Meta asserts that MTIA 450 provides twice the HBM bandwidth of MTIA 400, characterizing it as “much higher than that of existing leading commercial products,” or, effectively, Nvidia’s H100 and H200. MTIA 500 then adds another 50% HBM bandwidth on top of 450, along with up to 80% more HBM capacity. In fact, it’s HBM bandwidth and not raw FLOPs that acts as the primary constraint during the decoding stage of transformer inference, while common GPUs are engineered to optimize FLOPs for extensive pre-training. This means they carry a cost and power overhead that Meta says is unnecessary for inference workloads.
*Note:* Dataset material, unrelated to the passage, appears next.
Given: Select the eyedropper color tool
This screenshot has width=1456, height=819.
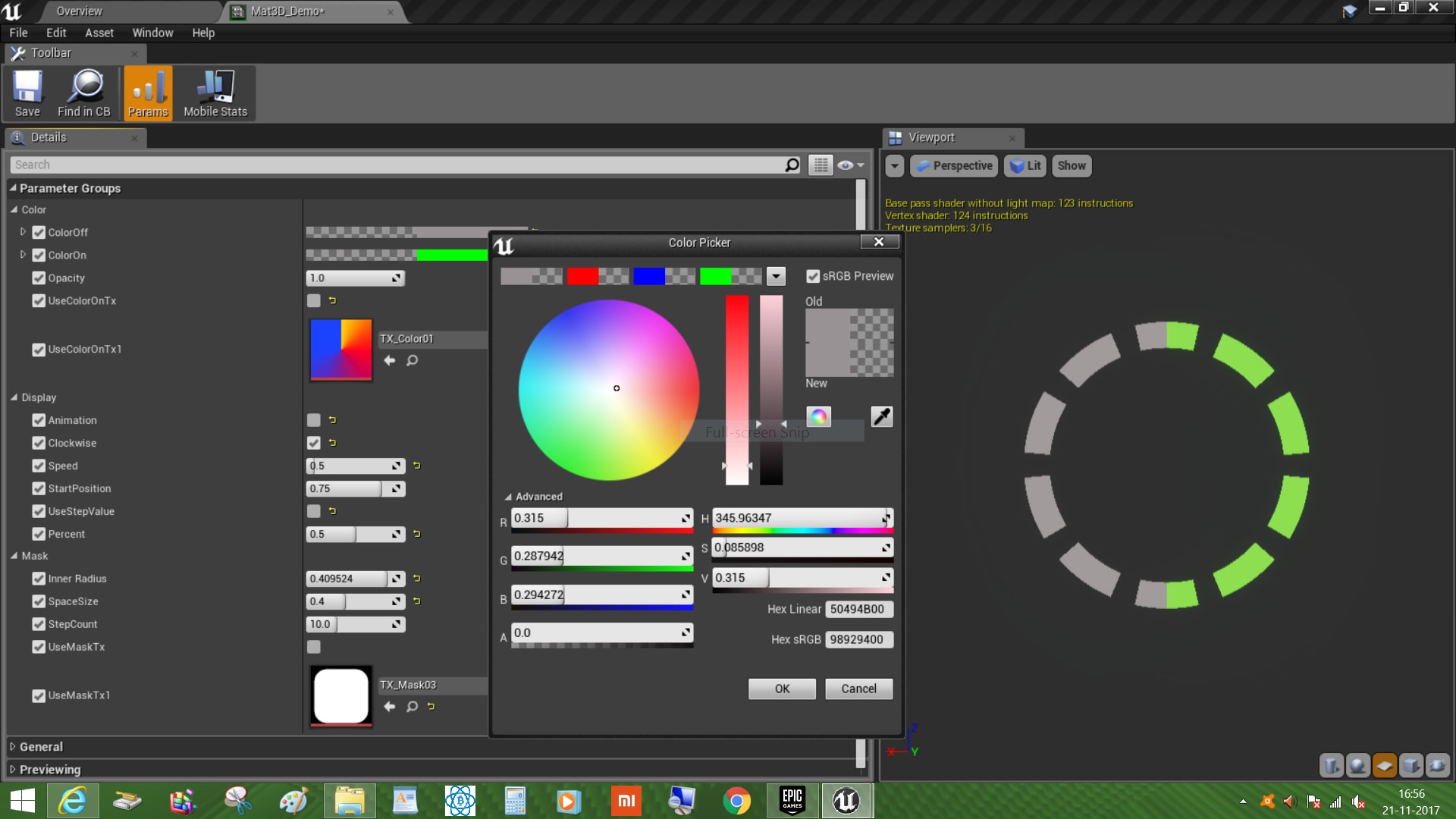Looking at the screenshot, I should 881,416.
Swipe to scroll horizontally

Row 0 - Cell 0	MTIA 300	MTIA 400	MTIA 450	MTIA 500
Workload Focus	R&R Training	General	AI Inference	AI Inference
Module TDP	800 W	1,200 W	1,400 W	1,700 W
HBM Bandwidth	6.1 TB/s	9.2 TB/s	18.4 TB/s	27.6 TB/s
HBM Capacity	216 GB	288 GB	288 GB	384-512 GB
MX4 Performance	-	12 PFLOPS	21 PFLOPS	30 PLOPS
FP8/MX8 Performance	1.2 PFLOPS	6 PFLOPS	7 PFLOPS	10 PFLOPS
BF16 Performance	0.6 PLOPS	3 PFLOPS	3.5 PFLOPS	5 PFLOPS

Meta's approach also includes hardware acceleration for FlashAttention and mixture-of-experts feed-forward network computation, plus custom low-precision data types co-designed for inference. MTIA 450 supports MX4, delivering six times the MX4 FLOPs of FP16/BF16, with mixed low-precision computation that avoids the software overhead of data type conversion.

Regarding future implementation, MTIA 400, 450, and 500 will all share a common chassis, rack, and network framework, which means every subsequent processor iteration slots into the current physical space for seamless swapping. It’s this modularity, Meta says, that’s behind MTIA’s roughly six-month chip cadence, which itself is much faster than the industry’s typical one-to-two year cycle.

The technology suite operates directly using PyTorch, VLLM, and Triton, providing compatibility for torch.compile and torch.export so that operational models can be implemented concurrently on both GPUs and MTIA without MTIA-specialized rewrites. Meta said it has already deployed hundreds of thousands of MTIA chips across its apps for inference on organic content and ads.

This situation arises only two weeks after Meta revealed a multi-year, $100 billion AI infrastructure agreement with AMD, indicating that a more extensive strategy is in motion to decrease reliance on Nvidia throughout different segments of Meta’s AI infrastructure while maintaining MTIA Central to inference processing.

Article continues below

Follow 3DTested on Google News, or add us as a preferred source, to obtain our newest reports, breakdowns, & appraisals via your feeds.